The ideas of purity and pollution are key aspects of honor-shame cultures. But, to be honest, I did not have a solid grasp on how ritual purity “works,” neither in the biblical world nor in modern societies. The concept remains foreign to me as a modern Westerner, so I greatly enjoyed the exegetical and theological insights of Jesus and the Forces of Death.
Chapter 1—Mapping Jesus’s Word—explains the structure of purity regulations in ancient Judaism. The important pairs are holy/profane and pure/impure. People could become impure for many reasons that were not innately sinful. An impure person had to perform the proper ritual ceremony to become purified, and thus be able to enter sacred space (Jerusalem Temple) and perform sacred activities (religious holidays). If an unclean person entered the realm of the holy, this would blaspheme/defame God and be considered a moral sin. Either the Holy would vacate the scene, or the unclean would be destroyed. The law allows for the common (mortal creatures) to relate with the holy (God), and thus is inherently compassionate.
Numbers 5:3 lists the three main types of people deemed impure: “Command the Israelites to put out of the camp everyone who is leprous, or has a discharge, and everyone who is unclean through contact with a corpse” (Num 5:3). These three classes of people embody the forces of death and morality; thus, such persons are not allowed into the presence of the life-giving, holy God of Israel. In Chapters 3–5, Thiessen examines the meaning of Jesus’ interactions with each type of impure person. The chapters discuss OT, ANE, Greco-Roman, and Jewish (2TP, Essene, and Rabbinic) notions of impurity for each type of person. This socio-cultural background—a great strength of the book—effectively situates Jesus’ miracle in a world deeply concerned with purity. We see that Jesus was not obliterating notions of purity but, rather, destroying the sources of impurity themselves so that people could become clean and pure. Jesus sought to removes “forces of death.” He was an overwhelming force of holiness that destroyed the sources of ritual impurities (which implies he cared about Torah’s demarcation lines of purity and impurity).

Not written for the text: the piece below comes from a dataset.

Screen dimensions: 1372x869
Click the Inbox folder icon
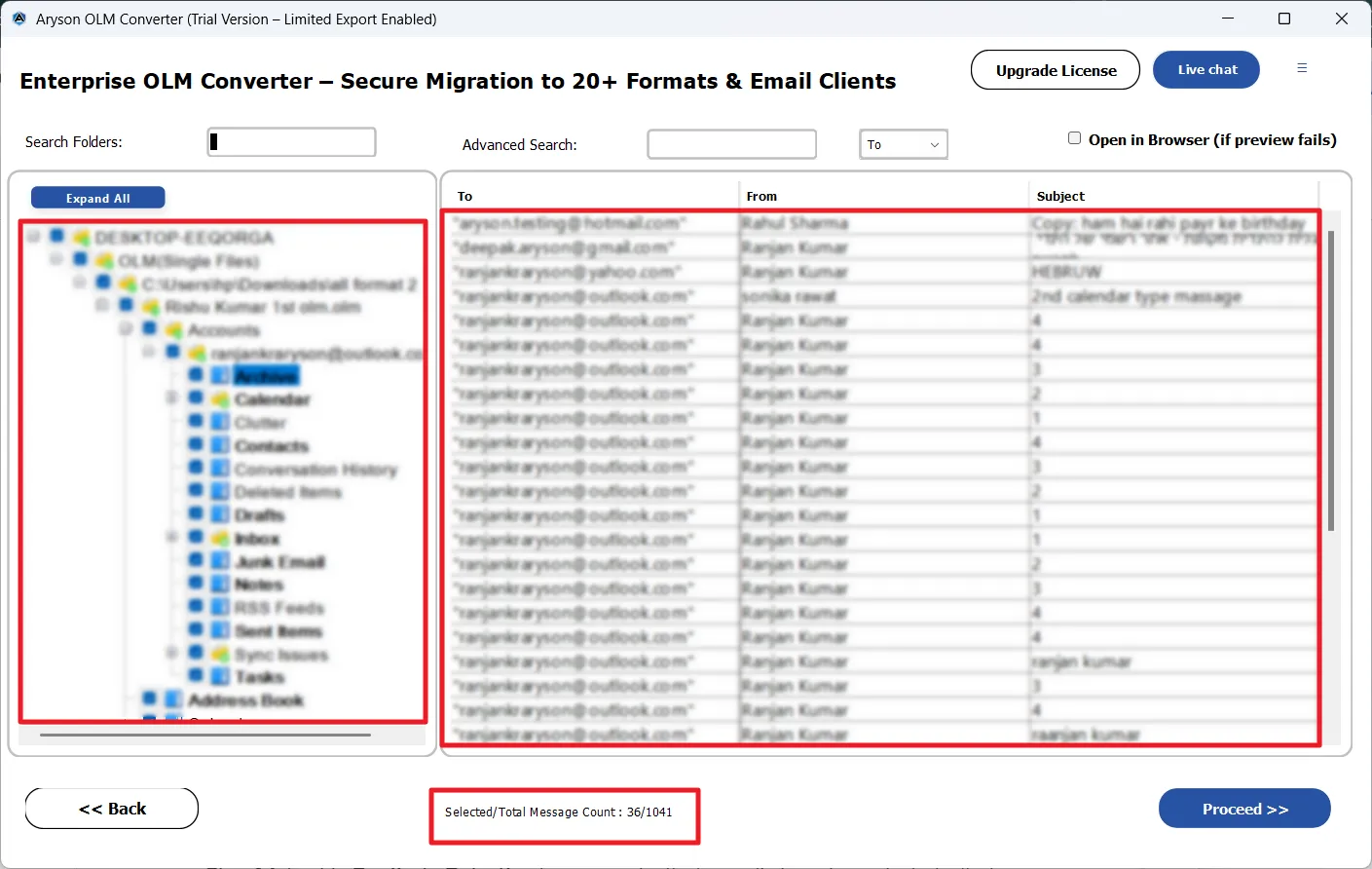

The final chapters on Sabbath regulations and Dietary Laws argue that Jesus was not seeking to destroy Torah regulations. Rather, Jesus was engaging in common Jewish legal debates about how to properly practice and observe the Law. Other Jews in Jesus’ time, such as the Essenes at Qumran and the rabbis, engaged in the very same conversations to resolve apparent legal contradictions (i.e., if your animal falls in a pit on the Sabbath, … ). Just as Jesus’ miracles made people pure, his teaching instructed people how to be pure before the Law.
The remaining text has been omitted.